• _DOCUMENT TEXT_:

>>>

I can only speak for the Brits (which isn't saying they are better than anyone, I'm only speaking from my own experience) but the TKD people I know tend to be what you'd call old school. There still isn't the huge drive for money making on a large scale though it is here, schools with contracts etc and will possibly get bigger though being a small place we may never have schools where they have a thousand students. Most of the MMA fighters I know that come from TKD seem to be 'non sport' TKD, my friend's club where I sometimes train is hard core sparring and self defence type TKD. Perhaps more akin to karate? he trains children and adults separately which I enjoy, tbh I hate mixed adult and childrens classes, I think it does no good to teach them all the same and at the same time.

The various TKD people I meet on martial arts seminars around the country, which are open to all styles, seem well able to hold their own in the self defence sections and certainly have a good knowledge of techniques. I haven't met any 6 year old blackbelts either though I know they are around, they are usually the subject of media articles. A lot of the senior TKD black belts are very much pre Olympic TKD though, perhaps they keep the 'tough' TKD alive?


----------



## dancingalone (Nov 15, 2010)

Tez3 said:


> A lot of the senior TKD black belts are very much pre Olympic TKD though, perhaps they keep the 'tough' TKD alive?



That would be a nice thing if true.  Dunno.  Maybe it's cultural.  Maybe Brits take their TKD more seriously for whatever reason.

A lot of this is expectation-based.  My sister put my niece and nephew into TKD as a fun activity to do, so that's exactly what it is to them.  Even though they generally work hard when they are in class, it is not something that permeates their lives and so I think there is a very real glass ceiling for them to reach in terms of skill and they've reached it already.  They won't get better without making a fuller commitment.  

It's also frustrating to me as their uncle to see how shallow their understanding is of what they are doing.  No sense of controlling the opponent or their surroundings at all.  No idea how to cancel out the opponent's advantages through manipulating height zones or even pure range.  No competence at anything other than punching and kicking with a heavy emphasis on the latter.

<<<

• _DATASET SECTION_:
>>>

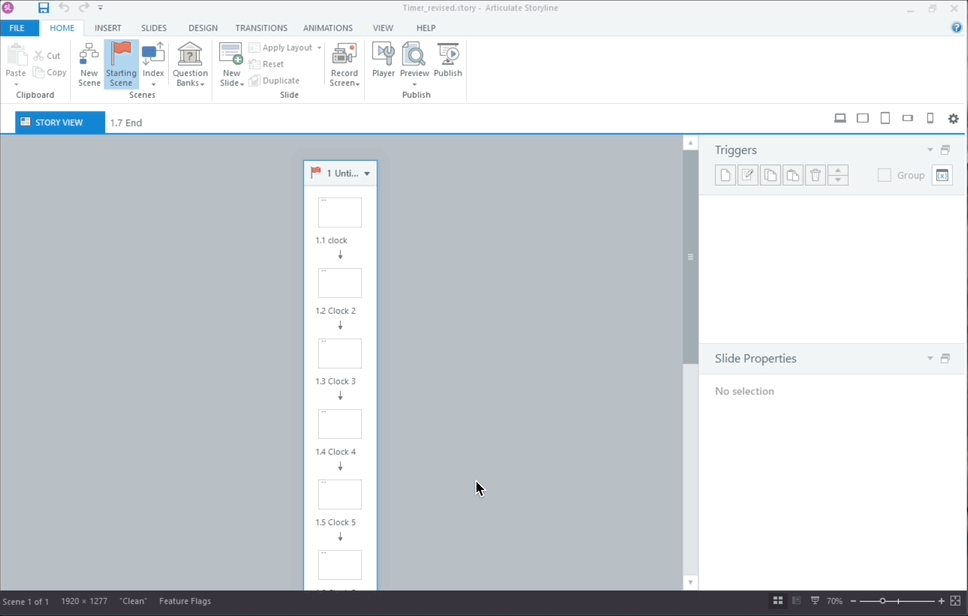Click the fit-to-window icon in status bar
968x616 pixels.
955,601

<<<

• _SET PROBLEM 1_:
In the forum thread, how does the friend who runs a TKD club arrange the classes for children and adults?
• _SET PROBLEM 2_:
Duplicate everything in the forum thread from "That would be" down to "a fuller commitment.".

• _SOLUTION 1_:
He trains children and adults separately.

• _SOLUTION 2_:
That would be a nice thing if true.  Dunno.  Maybe it's cultural.  Maybe Brits take their TKD more seriously for whatever reason.

A lot of this is expectation-based.  My sister put my niece and nephew into TKD as a fun activity to do, so that's exactly what it is to them.  Even though they generally work hard when they are in class, it is not something that permeates their lives and so I think there is a very real glass ceiling for them to reach in terms of skill and they've reached it already.  They won't get better without making a fuller commitment.